DATA EXCERPTS -
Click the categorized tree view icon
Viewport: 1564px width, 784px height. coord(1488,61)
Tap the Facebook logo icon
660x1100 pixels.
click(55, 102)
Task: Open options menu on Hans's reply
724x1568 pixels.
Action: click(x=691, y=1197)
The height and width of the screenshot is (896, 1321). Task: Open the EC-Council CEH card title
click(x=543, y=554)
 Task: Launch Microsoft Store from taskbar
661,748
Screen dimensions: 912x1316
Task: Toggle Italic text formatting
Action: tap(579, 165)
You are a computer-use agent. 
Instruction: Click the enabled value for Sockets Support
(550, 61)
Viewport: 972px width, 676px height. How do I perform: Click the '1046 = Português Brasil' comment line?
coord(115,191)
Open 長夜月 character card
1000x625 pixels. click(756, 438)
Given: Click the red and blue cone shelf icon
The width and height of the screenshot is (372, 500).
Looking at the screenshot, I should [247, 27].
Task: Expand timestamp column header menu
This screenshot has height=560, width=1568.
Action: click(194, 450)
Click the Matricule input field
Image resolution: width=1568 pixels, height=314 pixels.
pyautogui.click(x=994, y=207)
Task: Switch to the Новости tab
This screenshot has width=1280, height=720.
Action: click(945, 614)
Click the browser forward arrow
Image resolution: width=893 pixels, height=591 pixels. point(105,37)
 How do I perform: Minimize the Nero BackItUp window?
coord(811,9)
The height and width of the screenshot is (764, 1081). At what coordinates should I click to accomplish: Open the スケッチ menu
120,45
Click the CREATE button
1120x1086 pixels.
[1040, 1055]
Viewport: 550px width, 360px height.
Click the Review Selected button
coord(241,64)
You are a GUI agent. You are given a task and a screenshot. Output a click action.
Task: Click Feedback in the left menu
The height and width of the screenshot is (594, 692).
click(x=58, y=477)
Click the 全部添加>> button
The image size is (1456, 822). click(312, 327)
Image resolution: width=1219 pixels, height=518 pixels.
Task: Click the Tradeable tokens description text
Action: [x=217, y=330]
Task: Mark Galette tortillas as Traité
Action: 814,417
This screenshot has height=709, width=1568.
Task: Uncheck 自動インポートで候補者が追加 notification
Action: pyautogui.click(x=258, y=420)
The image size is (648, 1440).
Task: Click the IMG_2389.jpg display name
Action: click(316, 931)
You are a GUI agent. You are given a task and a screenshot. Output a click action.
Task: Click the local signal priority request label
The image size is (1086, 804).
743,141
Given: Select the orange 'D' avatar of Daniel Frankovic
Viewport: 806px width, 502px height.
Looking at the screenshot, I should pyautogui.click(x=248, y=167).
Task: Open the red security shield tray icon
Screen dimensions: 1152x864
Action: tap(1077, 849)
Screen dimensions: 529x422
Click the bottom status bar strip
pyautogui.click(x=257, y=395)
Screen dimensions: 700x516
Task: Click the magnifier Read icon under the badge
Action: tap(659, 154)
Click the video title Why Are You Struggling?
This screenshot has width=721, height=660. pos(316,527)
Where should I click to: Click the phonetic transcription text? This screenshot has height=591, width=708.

WHAT THIS TASK INVOLVES - Send back the lines of the records word for word, from the very first through the line containing "Click the Matricule input field".

FINISHED TASK -
Click the categorized tree view icon
Viewport: 1564px width, 784px height. coord(1488,61)
Tap the Facebook logo icon
660x1100 pixels.
click(55, 102)
Task: Open options menu on Hans's reply
724x1568 pixels.
Action: click(x=691, y=1197)
The height and width of the screenshot is (896, 1321). Task: Open the EC-Council CEH card title
click(x=543, y=554)
 Task: Launch Microsoft Store from taskbar
661,748
Screen dimensions: 912x1316
Task: Toggle Italic text formatting
Action: tap(579, 165)
You are a computer-use agent. 
Instruction: Click the enabled value for Sockets Support
(550, 61)
Viewport: 972px width, 676px height. How do I perform: Click the '1046 = Português Brasil' comment line?
coord(115,191)
Open 長夜月 character card
1000x625 pixels. click(756, 438)
Given: Click the red and blue cone shelf icon
The width and height of the screenshot is (372, 500).
Looking at the screenshot, I should [247, 27].
Task: Expand timestamp column header menu
This screenshot has height=560, width=1568.
Action: click(194, 450)
Click the Matricule input field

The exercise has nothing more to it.